Knowing that the adrenalin coursing through his veins would soon give way to an agonising and possibly debilitating pain, the 28-year-old used these precious minutes to assess his predicament, to figure it out coolly like a man of science.
A broken leg, no doubt shattered in multiple places. Possibly hours before his fellow hang-gliding friends would be able to locate him; if they didn't reach him by nightfall, he could be dangling here until the next morning. Unfastening his harness and climbing down to the ground five metres below was not an option, at least, not without incurring further injury. To prevent blood from pooling and to save his leg, he quickly concluded, he'd have to carefully oh-so carefully free the hang-glider's stirrup bar and one of the ropes from his harness, create a splint for his injured left leg, secure it to his right leg and hoist up both limbs while hanging there like a gammy fruit bat.
Mackay-Sim had only arrived in the US a few weeks before, a post-doctoral researcher from the University of Sydney eager to extend his studies into the olfactory system specifically, what the nose tells the brain at the University of Philadelphia. But on that blustery October day back in 1979, when a freak wind gust whooshing around Lookout Mountain near Chattanooga sent a promising young Australian scientist nosediving into the forest, before a rescue team found himhanging in the tree just before sunset, both legs securely elevated, Mackay-Sim was set to gain some useful insights that would become valuable to him in his later life. Insights that would be peculiarly relevant to his work as a pioneering stem cell researcher specialising in the treatment of spinal cord injuries.
So badly broken was his leg that Mackay-Sim spent more than six months in a wheelchair, and many more months afterwards receiving intensive physiotherapy.
"It gave me some insight into what life's like in a wheelchair, and it stayed with me," says Mackay-Sim, settling into a chair in his office at the Institute for Drug Discovery at Griffith University, just down the corridor from the laboratory where he spent years toiling over petri dishes of nasal stem cells, in his life's mission to treat spinal injuries, hereditary spastic paraplegia and diseases like Parkinson's.
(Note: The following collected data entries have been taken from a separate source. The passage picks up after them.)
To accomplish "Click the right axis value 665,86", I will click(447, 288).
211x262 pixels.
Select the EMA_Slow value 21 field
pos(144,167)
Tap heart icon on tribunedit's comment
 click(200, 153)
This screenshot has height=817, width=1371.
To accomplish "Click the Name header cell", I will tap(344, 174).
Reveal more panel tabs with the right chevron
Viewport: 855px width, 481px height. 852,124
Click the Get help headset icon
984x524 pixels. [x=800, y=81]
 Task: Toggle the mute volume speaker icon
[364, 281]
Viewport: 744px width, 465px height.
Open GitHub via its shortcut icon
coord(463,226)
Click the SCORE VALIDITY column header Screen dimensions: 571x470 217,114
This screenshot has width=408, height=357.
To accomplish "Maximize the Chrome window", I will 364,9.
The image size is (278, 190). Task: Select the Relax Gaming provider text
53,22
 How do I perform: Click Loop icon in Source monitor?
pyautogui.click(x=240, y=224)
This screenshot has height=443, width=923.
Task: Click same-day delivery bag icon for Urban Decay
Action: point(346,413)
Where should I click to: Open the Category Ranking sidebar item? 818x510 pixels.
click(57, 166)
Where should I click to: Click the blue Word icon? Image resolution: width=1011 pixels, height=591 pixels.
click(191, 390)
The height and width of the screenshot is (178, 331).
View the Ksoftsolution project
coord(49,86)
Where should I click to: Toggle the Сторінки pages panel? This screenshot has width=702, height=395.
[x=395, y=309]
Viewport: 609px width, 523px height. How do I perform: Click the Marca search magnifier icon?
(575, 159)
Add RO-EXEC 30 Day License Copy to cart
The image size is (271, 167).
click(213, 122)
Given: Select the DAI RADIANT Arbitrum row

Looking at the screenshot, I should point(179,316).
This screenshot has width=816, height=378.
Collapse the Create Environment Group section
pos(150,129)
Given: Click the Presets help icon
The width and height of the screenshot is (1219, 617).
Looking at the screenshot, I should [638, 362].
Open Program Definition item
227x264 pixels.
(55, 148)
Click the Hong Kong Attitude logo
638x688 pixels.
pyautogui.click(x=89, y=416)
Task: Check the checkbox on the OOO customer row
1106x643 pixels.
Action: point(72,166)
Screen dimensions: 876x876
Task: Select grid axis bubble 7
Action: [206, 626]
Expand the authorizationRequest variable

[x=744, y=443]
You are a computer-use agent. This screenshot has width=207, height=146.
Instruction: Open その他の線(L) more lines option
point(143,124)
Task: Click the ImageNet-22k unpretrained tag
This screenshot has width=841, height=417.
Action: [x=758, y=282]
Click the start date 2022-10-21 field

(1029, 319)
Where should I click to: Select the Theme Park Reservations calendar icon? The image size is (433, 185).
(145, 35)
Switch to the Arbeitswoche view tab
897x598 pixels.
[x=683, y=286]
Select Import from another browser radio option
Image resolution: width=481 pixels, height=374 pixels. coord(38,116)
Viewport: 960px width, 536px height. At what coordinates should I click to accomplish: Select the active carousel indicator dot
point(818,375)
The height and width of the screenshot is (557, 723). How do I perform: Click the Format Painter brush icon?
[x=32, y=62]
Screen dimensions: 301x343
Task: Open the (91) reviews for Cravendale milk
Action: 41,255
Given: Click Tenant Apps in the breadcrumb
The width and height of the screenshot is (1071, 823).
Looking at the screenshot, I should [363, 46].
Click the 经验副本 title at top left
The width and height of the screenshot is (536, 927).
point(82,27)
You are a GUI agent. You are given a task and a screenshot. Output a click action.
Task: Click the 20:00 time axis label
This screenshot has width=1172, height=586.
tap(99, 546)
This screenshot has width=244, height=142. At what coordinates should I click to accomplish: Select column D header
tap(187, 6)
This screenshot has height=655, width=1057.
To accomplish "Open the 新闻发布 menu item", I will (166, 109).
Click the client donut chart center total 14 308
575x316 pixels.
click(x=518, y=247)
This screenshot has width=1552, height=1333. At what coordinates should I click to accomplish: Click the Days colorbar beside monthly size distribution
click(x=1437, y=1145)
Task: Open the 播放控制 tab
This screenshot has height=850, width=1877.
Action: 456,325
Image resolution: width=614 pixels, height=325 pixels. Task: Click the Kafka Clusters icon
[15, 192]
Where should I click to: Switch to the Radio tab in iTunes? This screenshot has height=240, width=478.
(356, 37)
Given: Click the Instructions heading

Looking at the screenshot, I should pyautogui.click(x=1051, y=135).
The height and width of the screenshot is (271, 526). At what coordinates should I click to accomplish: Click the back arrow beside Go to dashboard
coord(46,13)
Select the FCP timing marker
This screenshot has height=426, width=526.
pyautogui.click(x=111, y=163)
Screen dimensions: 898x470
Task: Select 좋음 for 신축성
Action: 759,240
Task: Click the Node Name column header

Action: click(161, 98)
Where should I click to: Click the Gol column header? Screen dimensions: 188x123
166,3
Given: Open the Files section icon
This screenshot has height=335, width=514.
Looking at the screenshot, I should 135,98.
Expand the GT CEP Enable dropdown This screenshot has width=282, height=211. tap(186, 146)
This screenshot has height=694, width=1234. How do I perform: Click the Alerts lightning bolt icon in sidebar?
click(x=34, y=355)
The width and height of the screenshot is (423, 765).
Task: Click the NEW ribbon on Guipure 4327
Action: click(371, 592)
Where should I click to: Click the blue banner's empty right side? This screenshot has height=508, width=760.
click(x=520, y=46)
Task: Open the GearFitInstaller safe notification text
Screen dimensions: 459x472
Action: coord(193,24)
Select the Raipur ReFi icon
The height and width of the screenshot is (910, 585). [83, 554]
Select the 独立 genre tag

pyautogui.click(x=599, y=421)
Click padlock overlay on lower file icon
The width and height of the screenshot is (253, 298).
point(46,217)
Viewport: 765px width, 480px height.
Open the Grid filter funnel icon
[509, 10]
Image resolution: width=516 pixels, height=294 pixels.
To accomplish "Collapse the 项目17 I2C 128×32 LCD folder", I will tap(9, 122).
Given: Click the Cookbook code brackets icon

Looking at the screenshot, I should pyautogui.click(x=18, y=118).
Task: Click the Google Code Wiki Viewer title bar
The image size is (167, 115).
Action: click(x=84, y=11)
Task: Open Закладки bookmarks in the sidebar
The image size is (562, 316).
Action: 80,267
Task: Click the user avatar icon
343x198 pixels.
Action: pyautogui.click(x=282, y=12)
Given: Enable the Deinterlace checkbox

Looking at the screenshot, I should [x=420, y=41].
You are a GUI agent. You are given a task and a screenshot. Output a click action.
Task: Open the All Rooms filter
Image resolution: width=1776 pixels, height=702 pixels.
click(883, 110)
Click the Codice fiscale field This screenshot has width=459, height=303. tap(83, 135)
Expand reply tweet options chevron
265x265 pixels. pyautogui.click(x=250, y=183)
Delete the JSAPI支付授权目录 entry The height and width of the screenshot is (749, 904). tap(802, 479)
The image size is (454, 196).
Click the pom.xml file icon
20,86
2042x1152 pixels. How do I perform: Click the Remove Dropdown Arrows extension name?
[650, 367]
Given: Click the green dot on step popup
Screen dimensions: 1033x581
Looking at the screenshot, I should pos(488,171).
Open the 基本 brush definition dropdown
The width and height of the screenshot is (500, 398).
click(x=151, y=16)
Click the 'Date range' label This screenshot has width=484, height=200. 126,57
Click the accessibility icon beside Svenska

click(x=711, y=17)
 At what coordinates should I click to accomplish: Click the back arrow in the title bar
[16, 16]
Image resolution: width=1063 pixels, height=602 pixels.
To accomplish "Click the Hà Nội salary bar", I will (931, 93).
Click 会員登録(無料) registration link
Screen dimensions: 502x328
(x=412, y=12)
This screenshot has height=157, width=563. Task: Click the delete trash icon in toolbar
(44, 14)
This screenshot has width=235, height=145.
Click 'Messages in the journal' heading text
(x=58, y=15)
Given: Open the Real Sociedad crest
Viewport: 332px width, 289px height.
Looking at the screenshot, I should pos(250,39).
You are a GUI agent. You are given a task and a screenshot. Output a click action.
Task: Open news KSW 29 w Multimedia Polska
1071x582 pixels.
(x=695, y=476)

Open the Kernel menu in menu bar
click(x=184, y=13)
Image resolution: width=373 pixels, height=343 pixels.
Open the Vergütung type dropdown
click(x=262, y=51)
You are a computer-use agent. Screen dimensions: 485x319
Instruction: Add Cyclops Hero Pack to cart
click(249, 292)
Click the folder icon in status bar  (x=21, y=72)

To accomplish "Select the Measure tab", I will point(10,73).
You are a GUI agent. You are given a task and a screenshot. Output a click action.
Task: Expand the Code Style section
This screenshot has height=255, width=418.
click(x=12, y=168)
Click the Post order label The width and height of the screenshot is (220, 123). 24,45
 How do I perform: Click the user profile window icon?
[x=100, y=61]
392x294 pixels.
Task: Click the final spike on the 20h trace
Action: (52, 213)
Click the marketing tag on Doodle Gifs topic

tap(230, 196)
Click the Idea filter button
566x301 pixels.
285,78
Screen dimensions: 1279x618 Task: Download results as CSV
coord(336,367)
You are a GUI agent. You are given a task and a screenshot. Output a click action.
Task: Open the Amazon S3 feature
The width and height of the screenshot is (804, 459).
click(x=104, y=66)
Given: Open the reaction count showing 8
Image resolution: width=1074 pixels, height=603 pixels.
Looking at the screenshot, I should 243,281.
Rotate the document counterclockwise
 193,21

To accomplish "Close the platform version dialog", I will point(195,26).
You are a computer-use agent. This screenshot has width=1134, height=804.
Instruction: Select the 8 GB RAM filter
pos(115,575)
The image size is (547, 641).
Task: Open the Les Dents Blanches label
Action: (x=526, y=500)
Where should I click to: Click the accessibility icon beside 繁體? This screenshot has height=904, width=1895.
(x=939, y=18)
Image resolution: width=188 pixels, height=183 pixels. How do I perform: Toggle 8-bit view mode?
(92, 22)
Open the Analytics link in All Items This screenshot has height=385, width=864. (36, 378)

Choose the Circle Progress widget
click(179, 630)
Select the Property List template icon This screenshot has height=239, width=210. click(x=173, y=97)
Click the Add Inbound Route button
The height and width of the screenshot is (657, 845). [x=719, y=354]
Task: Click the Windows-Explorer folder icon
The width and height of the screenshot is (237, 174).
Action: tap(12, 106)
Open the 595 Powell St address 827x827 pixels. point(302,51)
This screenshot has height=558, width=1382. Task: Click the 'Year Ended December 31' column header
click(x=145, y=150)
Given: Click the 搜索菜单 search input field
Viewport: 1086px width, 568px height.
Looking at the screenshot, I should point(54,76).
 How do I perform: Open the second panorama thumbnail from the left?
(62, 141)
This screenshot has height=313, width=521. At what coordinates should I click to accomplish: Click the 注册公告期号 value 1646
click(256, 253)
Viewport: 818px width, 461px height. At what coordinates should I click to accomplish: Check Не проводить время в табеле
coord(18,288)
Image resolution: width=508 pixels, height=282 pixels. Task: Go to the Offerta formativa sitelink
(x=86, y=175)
A photo of the late actor Christopher Reeve is pinned on a noticeboard behind him. "I met Christopher in 2003 when he came out for a conference; he was interested in our clinical trials," Mackay-Sim says, looking at the photo. "Then in the following year I spent some time at his home in New York, and we talked a lot about spinal cord injury repair, and his own personal story."
As Mackay-Sim explains, the higher up the spinal cord an injury is, the more severe the effects. "As we know, Christopher fell off a horse and became a full paraplegic on a respirator, but in fact he suffered only a small injury; the problem was that the bleed went straight into his spinal cord. It only takes a very small injury to stop transmission; you can have large injuries to the chest and not suffer long-term repercussions but here, in the neck, a small event can change your life."
Back in the late 1980s, after he started at Griffith University, Mackay-Sim became interested in a set of extraordinary busy-bee cells in the human nose called olfactory ensheathing cells nerve cells that regenerate every single day to recreate our sense of smell. If these wonder cells are continually regenerating, he kept asking himself, could they not be transplanted to another part of the body where cells don't regenerate, like the spinal cord?
Years of scientific slog followed until 2002, when Mackay-Sim was the first researcher in the world to remove cells from the nose of a patient paralysed in a car accident, grow them in a cell culture and then, with the help of surgeons at Brisbane's Princess Alexandra Hospital, implant them in the same patient's spinal cord. "By the time Christopher died in 2006, we'd transferred stem cells from the nose into three patients and shown it was safe to do so," he says. "One of the patients recovered some sensation above the injury, which was hopeful, but one person does not make real scientific evidence."
For Mackay-Sim, the importance of scientific breakthroughs in the treatment of life-threatening illnesses is deeply personal. In 2014, he was diagnosed with multiple myeloma, an incurable form of leukaemia. As a result of the illness, which breaks down bones in an advanced form of osteoporosis, and the punishing series of treatments that followed his diagnosis, involving radiation, chemotherapy and stem cell therapy (albeit a very different form from the one the scientist was researching), Mackay-Sim lost nine centimetres in height and shed more than 15 kilograms of body weight. "I became extremely sick from the chemotherapy just prior to the bone marrow transplant," the 65-year-old recalls. "It was the worst experience of my life."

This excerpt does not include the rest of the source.